§ AIM OF THE EXERCISE
Below this sentence is a listing; return exactly its lines from the one with "Blog (408, 864)" to the one with "Privacy Policy (784, 1005)", both kept, and nothing more.

§ INPUT DATA
|---|

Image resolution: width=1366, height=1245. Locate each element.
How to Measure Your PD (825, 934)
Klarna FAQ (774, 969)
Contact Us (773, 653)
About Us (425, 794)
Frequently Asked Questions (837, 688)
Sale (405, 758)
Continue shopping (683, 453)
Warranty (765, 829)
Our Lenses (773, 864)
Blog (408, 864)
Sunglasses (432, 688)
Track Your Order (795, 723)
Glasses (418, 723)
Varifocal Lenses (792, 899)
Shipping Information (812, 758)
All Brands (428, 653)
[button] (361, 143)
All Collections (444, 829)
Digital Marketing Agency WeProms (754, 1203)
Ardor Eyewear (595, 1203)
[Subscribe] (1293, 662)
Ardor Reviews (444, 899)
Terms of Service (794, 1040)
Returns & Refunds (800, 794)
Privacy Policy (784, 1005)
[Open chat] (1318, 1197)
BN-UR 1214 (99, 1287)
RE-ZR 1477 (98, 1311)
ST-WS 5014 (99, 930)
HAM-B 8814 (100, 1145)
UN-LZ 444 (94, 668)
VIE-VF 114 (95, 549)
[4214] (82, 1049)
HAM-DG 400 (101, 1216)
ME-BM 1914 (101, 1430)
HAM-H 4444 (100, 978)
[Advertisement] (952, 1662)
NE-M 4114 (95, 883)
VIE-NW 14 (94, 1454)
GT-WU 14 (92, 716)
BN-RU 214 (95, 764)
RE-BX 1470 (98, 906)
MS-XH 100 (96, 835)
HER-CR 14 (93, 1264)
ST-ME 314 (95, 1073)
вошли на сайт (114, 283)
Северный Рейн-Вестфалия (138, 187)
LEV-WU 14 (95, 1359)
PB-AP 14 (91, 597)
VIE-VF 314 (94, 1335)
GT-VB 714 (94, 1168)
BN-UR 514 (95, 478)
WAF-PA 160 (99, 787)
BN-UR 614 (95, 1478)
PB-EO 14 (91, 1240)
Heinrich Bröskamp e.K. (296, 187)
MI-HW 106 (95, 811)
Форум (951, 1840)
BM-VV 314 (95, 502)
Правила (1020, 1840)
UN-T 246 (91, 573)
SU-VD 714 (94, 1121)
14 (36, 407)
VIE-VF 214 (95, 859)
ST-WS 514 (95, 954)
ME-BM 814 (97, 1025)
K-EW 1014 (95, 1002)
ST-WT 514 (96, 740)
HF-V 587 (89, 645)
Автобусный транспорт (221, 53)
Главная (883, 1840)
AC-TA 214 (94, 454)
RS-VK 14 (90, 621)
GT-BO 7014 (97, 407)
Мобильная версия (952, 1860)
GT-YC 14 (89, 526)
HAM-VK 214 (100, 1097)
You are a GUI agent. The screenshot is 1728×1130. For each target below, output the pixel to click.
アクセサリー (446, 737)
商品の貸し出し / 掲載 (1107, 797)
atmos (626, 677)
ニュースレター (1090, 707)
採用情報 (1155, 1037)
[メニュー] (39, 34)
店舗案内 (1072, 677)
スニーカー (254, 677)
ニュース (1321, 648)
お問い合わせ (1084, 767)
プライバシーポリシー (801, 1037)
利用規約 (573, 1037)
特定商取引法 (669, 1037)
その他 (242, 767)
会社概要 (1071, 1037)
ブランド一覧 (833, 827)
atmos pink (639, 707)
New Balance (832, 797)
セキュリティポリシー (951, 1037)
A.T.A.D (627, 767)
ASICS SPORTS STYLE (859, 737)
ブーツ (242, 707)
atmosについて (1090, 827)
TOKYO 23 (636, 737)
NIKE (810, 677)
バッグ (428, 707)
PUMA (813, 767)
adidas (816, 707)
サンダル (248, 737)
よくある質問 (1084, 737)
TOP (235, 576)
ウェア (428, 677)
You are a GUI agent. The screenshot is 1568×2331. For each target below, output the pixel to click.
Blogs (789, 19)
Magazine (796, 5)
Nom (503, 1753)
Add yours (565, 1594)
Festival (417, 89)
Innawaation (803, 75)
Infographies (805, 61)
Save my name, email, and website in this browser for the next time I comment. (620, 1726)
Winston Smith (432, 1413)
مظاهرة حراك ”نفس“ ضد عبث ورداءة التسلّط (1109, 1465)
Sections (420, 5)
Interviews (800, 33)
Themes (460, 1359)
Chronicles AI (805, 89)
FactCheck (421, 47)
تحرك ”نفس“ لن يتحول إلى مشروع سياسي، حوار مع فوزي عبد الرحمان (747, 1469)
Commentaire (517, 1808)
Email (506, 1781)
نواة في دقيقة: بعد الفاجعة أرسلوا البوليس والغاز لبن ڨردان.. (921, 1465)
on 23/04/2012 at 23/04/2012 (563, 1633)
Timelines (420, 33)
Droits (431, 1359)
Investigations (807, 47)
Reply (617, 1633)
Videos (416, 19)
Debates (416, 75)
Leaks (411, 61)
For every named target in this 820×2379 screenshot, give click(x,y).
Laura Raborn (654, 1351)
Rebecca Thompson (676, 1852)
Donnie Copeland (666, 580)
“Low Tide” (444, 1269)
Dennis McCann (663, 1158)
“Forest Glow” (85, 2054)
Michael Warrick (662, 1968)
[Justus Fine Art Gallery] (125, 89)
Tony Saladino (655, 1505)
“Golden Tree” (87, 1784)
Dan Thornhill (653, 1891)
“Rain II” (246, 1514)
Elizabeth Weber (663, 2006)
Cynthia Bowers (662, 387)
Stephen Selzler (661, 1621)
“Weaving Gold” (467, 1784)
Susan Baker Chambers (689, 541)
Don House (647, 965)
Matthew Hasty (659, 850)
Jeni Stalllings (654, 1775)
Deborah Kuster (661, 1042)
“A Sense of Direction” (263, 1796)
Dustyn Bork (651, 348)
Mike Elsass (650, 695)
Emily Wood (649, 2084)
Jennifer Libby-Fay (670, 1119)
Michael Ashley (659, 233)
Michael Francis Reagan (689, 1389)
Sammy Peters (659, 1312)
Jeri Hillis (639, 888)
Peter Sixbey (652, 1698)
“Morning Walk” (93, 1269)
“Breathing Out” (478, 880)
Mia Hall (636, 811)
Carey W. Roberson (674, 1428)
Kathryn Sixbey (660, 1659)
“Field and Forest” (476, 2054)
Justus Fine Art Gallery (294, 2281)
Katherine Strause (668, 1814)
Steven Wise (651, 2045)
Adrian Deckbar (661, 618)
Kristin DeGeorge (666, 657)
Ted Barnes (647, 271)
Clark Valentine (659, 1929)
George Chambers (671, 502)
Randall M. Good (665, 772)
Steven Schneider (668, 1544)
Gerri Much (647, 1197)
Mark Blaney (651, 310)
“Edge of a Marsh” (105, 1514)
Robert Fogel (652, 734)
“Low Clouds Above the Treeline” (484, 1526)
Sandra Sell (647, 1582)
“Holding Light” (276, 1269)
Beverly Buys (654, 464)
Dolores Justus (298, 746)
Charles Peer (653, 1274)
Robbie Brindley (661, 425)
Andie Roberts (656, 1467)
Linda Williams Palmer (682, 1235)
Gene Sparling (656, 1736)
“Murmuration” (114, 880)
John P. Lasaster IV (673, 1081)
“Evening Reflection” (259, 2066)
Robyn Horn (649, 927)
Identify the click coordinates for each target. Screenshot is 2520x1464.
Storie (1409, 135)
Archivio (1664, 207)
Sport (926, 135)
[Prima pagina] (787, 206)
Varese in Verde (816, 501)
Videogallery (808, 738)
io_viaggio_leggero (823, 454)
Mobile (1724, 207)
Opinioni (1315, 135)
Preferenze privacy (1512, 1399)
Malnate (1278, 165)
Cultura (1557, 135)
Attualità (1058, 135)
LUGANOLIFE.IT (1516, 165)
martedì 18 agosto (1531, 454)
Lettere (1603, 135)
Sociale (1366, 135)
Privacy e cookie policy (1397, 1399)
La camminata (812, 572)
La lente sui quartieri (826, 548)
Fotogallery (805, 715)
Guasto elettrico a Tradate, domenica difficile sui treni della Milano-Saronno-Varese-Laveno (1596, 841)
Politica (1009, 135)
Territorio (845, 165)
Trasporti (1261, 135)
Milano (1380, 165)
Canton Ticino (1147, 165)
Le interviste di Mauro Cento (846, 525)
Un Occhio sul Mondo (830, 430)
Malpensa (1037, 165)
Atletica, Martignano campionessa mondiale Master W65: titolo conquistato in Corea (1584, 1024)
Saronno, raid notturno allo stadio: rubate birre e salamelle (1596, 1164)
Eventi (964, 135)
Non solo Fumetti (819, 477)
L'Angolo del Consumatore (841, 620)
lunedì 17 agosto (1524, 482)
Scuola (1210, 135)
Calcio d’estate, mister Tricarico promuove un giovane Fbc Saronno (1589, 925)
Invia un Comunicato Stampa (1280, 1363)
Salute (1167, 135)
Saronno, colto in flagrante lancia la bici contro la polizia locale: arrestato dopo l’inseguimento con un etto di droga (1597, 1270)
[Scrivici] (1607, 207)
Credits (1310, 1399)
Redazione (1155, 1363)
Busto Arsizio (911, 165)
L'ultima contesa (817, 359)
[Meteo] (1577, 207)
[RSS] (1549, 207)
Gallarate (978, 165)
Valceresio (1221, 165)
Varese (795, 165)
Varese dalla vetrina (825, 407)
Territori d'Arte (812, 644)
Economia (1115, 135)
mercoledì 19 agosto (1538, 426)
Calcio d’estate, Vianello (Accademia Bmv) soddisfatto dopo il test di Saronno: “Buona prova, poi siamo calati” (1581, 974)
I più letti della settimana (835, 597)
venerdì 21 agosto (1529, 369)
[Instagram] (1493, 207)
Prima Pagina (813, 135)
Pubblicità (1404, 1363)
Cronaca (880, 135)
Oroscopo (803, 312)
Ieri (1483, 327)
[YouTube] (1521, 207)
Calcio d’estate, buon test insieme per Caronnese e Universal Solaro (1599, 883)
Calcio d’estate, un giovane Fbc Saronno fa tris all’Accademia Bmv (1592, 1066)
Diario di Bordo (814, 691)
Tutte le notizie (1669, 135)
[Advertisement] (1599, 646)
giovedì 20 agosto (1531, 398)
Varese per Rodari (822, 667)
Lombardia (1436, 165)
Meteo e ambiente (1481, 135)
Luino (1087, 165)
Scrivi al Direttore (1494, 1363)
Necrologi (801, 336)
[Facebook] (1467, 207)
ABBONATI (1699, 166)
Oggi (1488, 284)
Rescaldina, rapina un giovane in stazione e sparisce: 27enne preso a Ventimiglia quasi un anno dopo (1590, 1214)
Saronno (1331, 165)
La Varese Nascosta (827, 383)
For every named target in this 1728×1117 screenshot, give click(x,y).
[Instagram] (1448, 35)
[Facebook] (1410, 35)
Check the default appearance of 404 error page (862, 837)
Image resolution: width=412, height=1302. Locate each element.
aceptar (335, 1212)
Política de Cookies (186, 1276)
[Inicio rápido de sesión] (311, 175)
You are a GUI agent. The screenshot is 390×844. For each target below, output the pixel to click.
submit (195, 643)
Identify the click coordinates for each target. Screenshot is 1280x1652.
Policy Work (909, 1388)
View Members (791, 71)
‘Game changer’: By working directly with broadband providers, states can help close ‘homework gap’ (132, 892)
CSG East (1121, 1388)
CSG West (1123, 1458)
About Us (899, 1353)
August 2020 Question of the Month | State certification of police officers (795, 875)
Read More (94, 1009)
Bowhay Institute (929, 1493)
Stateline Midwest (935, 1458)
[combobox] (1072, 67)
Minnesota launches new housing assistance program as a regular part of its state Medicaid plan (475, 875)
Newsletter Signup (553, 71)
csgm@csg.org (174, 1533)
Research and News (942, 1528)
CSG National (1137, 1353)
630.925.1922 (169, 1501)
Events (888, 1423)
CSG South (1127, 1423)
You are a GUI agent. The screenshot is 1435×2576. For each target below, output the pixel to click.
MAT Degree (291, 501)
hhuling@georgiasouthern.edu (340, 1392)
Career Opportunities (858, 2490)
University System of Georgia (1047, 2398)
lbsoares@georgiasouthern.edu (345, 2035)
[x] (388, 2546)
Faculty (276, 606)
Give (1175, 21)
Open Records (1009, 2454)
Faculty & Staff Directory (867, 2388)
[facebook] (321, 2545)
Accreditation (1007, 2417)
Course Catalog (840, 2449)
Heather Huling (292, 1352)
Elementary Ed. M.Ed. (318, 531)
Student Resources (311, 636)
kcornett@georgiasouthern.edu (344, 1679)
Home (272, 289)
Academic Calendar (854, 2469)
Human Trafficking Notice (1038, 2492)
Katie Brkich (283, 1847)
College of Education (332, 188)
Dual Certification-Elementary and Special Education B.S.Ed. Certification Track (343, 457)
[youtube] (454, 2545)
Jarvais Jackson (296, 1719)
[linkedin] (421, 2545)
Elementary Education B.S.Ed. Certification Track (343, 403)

|---|

§ ANSWER BELOW
Blog (408, 864)
Sunglasses (432, 688)
Track Your Order (795, 723)
Glasses (418, 723)
Varifocal Lenses (792, 899)
Shipping Information (812, 758)
All Brands (428, 653)
[button] (361, 143)
All Collections (444, 829)
Digital Marketing Agency WeProms (754, 1203)
Ardor Eyewear (595, 1203)
[Subscribe] (1293, 662)
Ardor Reviews (444, 899)
Terms of Service (794, 1040)
Returns & Refunds (800, 794)
Privacy Policy (784, 1005)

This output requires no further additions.